The words “epic takedown” get thrown around a lot, but when it comes to filmmaker Matty Granger’s blistering rebuttal to the Huffington Post’s “40 Unforgivable Plot Holes in ‘Star Wars: The Force Awakens,'” that normally hyperbolic phrase barely does it justice.
As Granger points out, some of Seth Abramson’s “plot holes” come from a simple failure to watch the movie closely enough. “11. Kylo Ren is the head of the Knights of Ren, but there are no other Knights of Ren in the movie”? Try watching Rey’s vision again. “4. Rey becomes nearly as effective a Force-user in a few hours as Luke Skywalker did in a few years”? Yeah, we’ve covered that one already.
But Granger gets at something more important, too. Like the “expert review” (aka “What X Gets Wrong About Y”), targeting supposed “plot holes” is a way for certain viewers to attempt to demonstrate their superiority over a movie. Most of the things Abramson cites as plot holes are just things he finds implausible or simply doesn’t like. As Granger writes, “[T]he ‘plot holes’ outlined in the Huffington Post‘s article are not plot holes at all. They’re simply things to which the reviewer willingly turned a blind eye due to the fact that he went in with a prepossessed notion of what he was going to write. His notion was so strong in fact, that he was able to completely overlook clear and obvious parts of the movie in order to back up the ‘facts’ of his dumb-shit, preconceived article.”
There are, to be sure, some lazy shortcuts in “The Force Awakens,” as well as a whole lot left dangling for future sequels to (presumably) clarify. For me, the acid test for whether a plot hole needs filling is whether doing so would add anything to the movie as a whole. No, we don’t know precisely how Finn finds his way out of the desert on Jakku, or how Kylo Ren ended up with Darth Vader’s melted helmet, but who cares?

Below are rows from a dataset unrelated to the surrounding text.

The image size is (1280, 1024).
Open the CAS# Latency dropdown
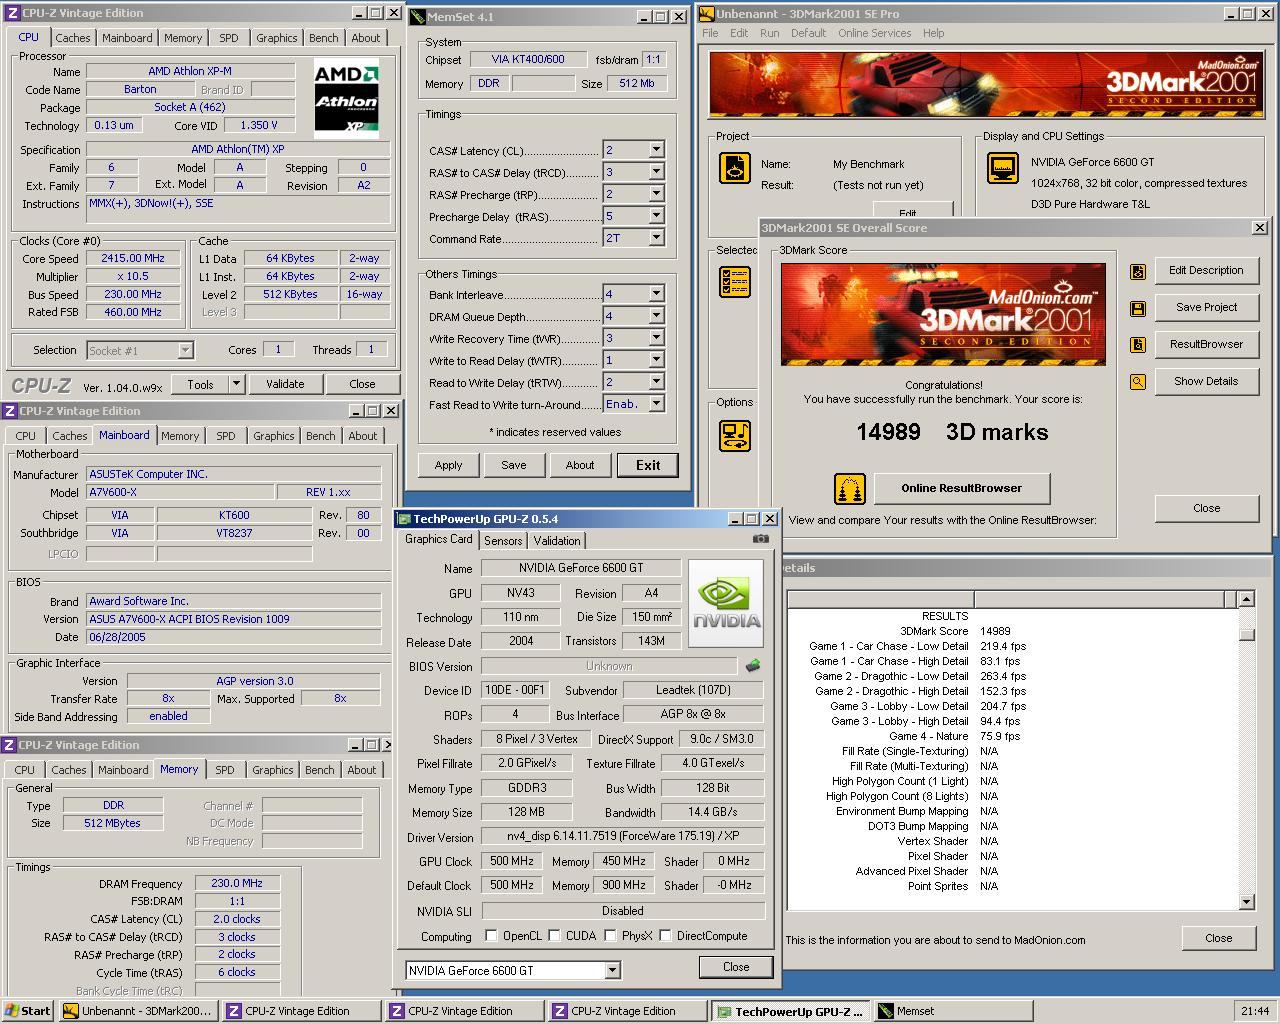click(656, 150)
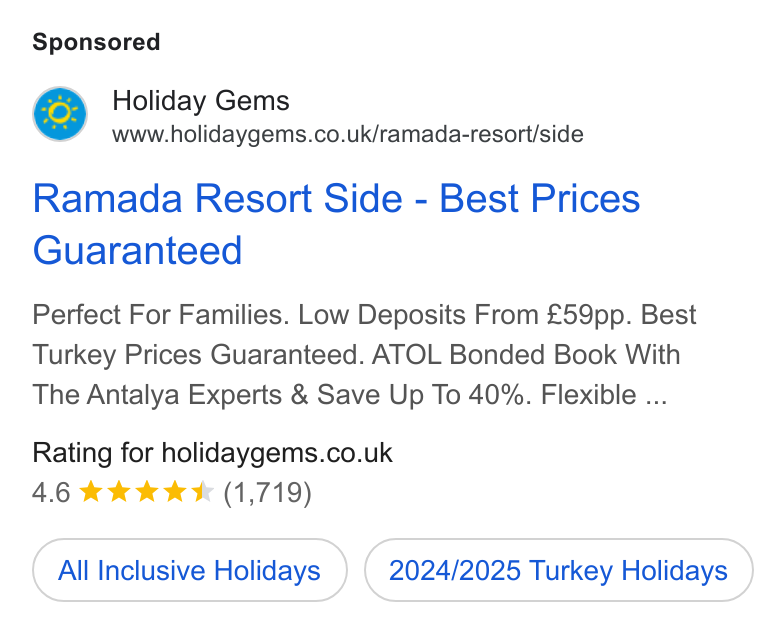The height and width of the screenshot is (634, 760).
Task: Click the word Guaranteed in the headline
Action: pyautogui.click(x=137, y=251)
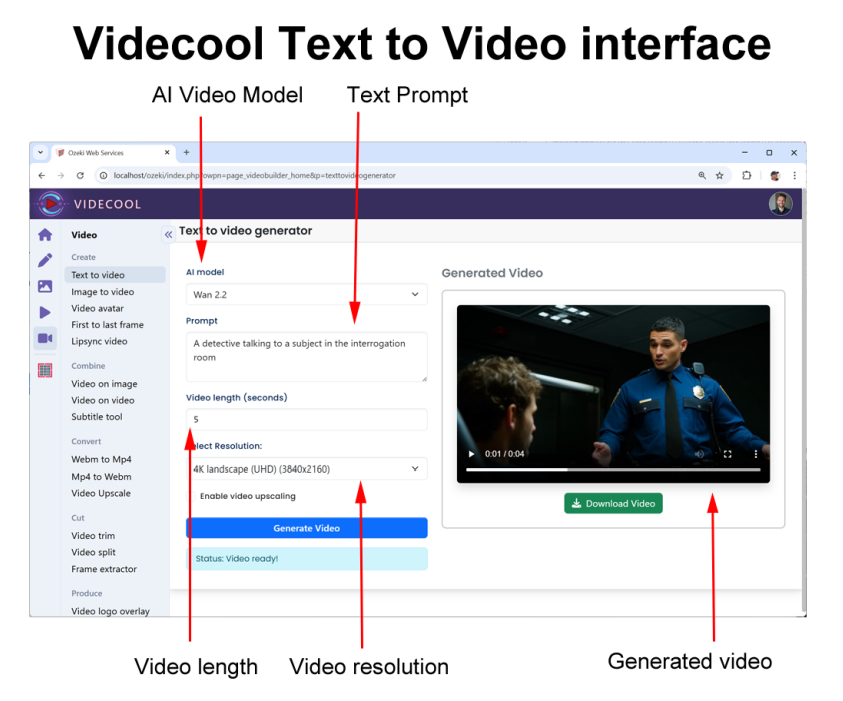Expand the Select Resolution dropdown
This screenshot has width=843, height=701.
(306, 469)
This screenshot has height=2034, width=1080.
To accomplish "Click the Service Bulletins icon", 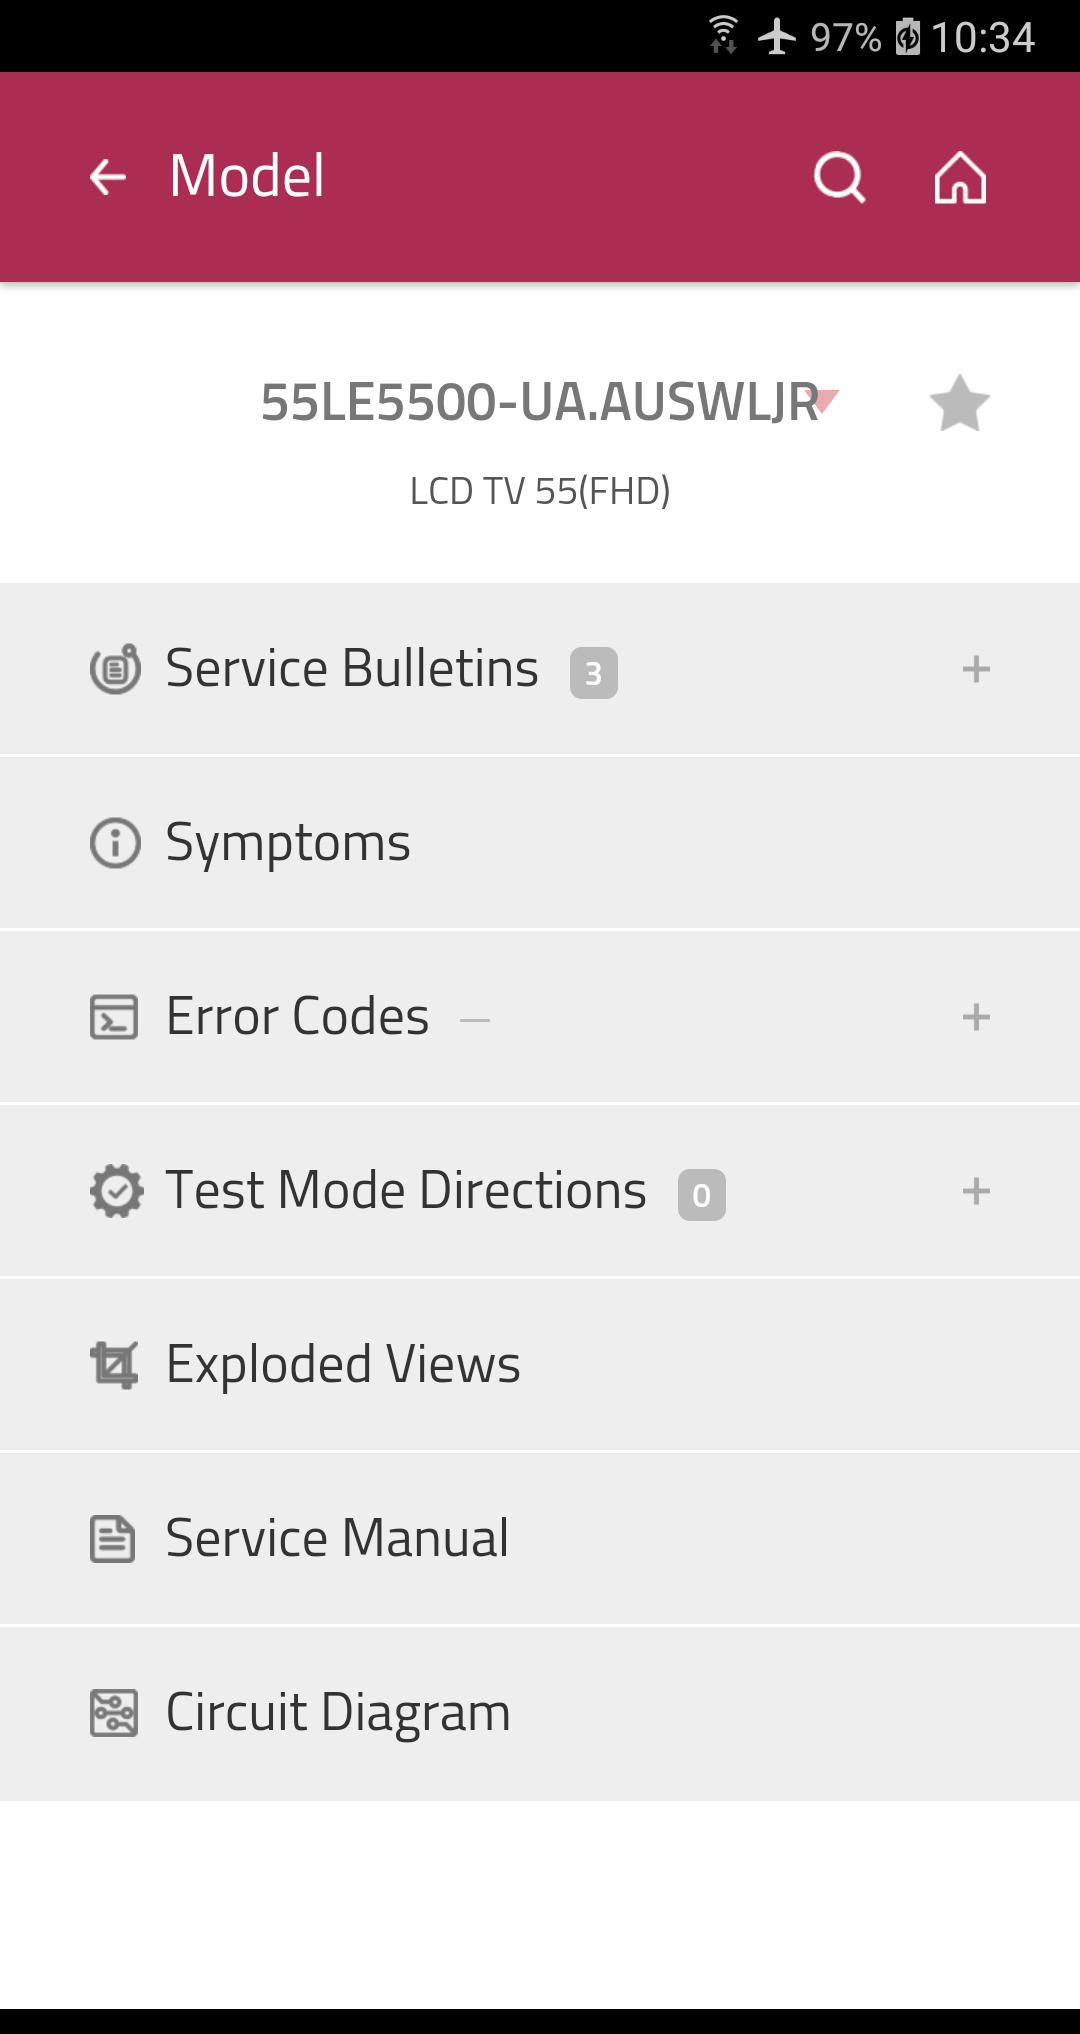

Leaving out information is as vital a part of storytelling as conveying it, and it allows the audience the pleasure of filling in some of the blanks themselves. You could fill every hole with narrative spackle, but the self-satisfied smuggos who get joy out of scanning movies for inconsistencies would just find other nits to pick.
Maybe Abramson himself agrees: 10 days after writing about the movie’s plot holes, he included among “10 Reasons Why ‘Star Wars: The Force Awakens” Is the Best ‘Star Wars Movie Ever Made,” “8. The Force Awakens has no plot holes; it’s just in the uneviable [sic] position of having to continue telling one of the longest and most complex stories ever rendered on film, and having to do so within a two-hour runtime.” How did the movie’s “unforgivable” lapses become forgiven, and forgotten, in a week and a half? Now there’s a hole I’d like to see filled.